[SUPPLIED DATA]

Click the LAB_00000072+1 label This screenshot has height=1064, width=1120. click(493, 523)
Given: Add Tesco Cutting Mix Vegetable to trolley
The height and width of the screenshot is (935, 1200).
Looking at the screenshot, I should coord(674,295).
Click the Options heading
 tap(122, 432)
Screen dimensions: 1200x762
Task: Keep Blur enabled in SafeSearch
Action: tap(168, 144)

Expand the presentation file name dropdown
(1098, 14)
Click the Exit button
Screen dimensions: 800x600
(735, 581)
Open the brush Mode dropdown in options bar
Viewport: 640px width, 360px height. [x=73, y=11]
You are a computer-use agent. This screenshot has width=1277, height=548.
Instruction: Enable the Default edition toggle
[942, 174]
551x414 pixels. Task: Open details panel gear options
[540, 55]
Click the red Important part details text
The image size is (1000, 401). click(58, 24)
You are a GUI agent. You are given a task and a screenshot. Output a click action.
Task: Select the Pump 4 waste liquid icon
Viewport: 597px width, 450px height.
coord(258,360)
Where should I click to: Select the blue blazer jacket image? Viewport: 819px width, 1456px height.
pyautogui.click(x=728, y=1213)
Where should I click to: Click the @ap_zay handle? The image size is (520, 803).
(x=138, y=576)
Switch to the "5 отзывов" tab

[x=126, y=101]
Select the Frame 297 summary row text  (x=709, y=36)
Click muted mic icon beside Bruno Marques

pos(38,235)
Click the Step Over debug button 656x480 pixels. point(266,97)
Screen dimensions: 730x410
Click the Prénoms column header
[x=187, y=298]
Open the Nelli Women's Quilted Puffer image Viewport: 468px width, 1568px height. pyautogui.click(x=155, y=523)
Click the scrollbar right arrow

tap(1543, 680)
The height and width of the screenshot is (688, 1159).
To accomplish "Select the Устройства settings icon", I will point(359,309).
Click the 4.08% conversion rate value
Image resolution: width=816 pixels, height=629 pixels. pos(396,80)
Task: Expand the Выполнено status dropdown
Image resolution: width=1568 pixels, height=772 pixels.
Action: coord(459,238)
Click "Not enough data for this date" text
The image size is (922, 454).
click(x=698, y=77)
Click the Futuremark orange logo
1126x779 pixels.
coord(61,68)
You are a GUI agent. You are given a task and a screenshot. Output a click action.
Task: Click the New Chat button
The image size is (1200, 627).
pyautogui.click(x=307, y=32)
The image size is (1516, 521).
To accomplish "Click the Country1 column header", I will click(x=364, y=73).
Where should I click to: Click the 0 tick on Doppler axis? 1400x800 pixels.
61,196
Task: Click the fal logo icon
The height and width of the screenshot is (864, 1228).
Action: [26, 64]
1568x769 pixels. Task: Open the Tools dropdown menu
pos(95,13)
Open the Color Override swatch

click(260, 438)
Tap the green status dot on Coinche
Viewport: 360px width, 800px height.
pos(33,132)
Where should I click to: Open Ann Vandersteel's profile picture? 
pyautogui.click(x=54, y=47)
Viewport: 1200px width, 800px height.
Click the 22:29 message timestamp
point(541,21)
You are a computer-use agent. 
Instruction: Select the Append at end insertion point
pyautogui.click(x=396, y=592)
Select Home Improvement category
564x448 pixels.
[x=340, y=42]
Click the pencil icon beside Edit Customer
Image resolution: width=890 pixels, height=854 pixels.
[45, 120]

[YOUR INSTRUCTIONS]
The lines to return are those in the entries above that include "computer".

[EXERCISE ANSWER]
You are a computer-use agent. This screenshot has width=1277, height=548.
You are a computer-use agent. 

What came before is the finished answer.